I just spent the last week in Lisbon, Portugal at the Resilience Engineering Symposium. Zoran Perkov and I were invited to speak on the topic of software operations and resilience in the financial trading and Internet services worlds, to an audience of practitioners and researchers from all around the globe, in a myriad of industries.
My hope was to start a dialogue about the connections we’ve seen (and to hopefully explore more) between practices and industries, and to catch theories about resilience up to what’s actually happening in these “pressurized and consequential”1 worlds.
I thought I’d put down some of my notes, highlights and takeaways here.
- In order to look at how resilience gets “engineered” (if that is actually a thing) we have to look at adaptations that people make in the work that they do, to fill in the gaps that show up as a result of the incompleteness of designs, tools, and prescribed practices. We have to do this with a “low commitment to concepts”2 because otherwise we run the risk of starting with a model (OODA? four cornerstones of resilience? swiss cheese? situation awareness? etc.) and then finding data to fill in those buckets. Which can happen unfortunately quite easily, and also: is not actually science.

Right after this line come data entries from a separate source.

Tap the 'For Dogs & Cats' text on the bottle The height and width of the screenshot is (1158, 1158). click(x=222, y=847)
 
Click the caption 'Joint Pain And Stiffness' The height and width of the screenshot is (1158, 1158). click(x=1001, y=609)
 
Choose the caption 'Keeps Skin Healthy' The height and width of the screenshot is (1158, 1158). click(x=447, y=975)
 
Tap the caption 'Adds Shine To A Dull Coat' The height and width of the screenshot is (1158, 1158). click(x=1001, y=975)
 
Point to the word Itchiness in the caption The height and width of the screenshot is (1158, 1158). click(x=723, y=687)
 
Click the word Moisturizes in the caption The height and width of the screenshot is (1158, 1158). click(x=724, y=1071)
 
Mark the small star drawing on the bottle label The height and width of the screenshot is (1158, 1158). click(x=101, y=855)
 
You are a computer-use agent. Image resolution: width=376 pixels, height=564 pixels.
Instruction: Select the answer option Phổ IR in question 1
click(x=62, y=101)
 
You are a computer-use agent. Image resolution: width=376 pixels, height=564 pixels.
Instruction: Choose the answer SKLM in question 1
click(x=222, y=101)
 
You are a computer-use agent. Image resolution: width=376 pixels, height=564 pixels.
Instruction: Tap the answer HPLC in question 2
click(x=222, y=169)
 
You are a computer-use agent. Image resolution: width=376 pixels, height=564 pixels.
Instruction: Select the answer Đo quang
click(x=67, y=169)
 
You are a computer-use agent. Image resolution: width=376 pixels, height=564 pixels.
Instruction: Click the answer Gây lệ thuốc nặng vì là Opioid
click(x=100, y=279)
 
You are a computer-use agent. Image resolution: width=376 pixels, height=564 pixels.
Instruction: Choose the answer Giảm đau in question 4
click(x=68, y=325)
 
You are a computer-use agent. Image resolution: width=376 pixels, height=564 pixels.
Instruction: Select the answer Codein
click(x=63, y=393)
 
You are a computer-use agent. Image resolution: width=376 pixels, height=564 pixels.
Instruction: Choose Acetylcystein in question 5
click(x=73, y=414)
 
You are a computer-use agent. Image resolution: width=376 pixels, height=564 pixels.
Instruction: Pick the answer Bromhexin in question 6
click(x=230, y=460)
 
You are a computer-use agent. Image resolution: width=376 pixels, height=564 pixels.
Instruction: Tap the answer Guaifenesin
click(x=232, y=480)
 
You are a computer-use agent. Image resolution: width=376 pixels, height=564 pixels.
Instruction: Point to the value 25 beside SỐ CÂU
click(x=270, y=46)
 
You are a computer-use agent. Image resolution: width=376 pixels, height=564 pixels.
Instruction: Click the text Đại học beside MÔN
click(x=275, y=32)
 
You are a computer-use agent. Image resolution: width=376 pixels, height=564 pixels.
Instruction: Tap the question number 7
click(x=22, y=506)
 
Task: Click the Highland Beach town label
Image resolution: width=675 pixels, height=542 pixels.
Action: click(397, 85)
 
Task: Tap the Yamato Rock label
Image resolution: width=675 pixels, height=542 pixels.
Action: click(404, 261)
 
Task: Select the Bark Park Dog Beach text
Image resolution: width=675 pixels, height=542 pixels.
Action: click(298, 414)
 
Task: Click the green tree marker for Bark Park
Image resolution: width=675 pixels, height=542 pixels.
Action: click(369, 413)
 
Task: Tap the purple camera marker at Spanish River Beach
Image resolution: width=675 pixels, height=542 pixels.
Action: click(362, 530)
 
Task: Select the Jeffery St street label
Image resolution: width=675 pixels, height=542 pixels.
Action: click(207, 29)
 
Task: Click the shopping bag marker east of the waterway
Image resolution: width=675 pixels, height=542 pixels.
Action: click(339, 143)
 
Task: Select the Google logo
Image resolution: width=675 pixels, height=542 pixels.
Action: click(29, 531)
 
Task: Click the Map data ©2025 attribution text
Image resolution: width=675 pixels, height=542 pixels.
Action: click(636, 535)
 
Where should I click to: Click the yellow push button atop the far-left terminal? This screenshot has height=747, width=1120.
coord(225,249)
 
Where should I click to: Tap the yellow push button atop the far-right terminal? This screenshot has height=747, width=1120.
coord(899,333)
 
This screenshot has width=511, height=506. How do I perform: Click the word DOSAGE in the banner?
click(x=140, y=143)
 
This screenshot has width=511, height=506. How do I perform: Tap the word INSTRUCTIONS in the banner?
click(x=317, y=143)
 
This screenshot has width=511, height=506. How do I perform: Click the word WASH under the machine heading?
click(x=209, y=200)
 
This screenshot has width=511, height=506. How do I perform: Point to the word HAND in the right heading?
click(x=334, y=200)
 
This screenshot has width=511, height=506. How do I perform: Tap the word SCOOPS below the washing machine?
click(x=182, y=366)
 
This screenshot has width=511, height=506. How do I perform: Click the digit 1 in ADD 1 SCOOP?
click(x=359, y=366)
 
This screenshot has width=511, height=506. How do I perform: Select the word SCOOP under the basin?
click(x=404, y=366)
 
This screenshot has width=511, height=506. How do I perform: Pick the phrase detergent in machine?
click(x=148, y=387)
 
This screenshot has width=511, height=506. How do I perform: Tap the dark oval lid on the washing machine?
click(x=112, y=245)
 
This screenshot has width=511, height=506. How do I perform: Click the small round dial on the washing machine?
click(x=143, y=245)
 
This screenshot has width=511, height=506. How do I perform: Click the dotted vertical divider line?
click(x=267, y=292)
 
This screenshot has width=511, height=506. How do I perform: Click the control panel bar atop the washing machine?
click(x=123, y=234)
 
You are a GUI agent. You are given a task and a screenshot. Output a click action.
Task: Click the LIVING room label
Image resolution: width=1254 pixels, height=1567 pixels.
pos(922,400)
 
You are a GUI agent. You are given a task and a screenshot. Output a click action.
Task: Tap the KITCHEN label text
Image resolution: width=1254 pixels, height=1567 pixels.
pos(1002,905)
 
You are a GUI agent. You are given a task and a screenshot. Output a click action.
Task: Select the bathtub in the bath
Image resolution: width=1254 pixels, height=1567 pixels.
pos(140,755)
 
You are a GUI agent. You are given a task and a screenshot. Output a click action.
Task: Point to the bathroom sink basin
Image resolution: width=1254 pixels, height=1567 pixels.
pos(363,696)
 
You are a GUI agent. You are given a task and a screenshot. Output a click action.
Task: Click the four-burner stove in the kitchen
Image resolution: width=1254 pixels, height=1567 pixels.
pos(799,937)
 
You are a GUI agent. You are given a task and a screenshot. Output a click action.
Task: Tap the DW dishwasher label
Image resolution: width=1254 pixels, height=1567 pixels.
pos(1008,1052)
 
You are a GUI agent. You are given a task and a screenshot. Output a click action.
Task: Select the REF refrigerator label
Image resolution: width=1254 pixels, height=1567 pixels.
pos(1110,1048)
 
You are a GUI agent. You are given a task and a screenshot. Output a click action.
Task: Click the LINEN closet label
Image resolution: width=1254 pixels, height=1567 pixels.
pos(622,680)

- While I had understood this before the symposium, I’m now even clearer on it: resilience is not the same as fault-tolerance or “graceful degradation.” Instead, it’s something more, akin to what Woods calls “graceful extensibility.”
- The other researchers and practitioners in ‘safety-critical’ industries were very interested in approaches such as continuous deployment/delivery might look like in their fields. They saw it as a set of evolutions from waterfall that Internet software has made that allows it to be flexible and adaptive in the face of uncertainty of how the high-level system of users, providers, customers, operations, performance, etc. will behave in production. This was their reflection, not my words in their mouths, and I really couldn’t agree more. Validating!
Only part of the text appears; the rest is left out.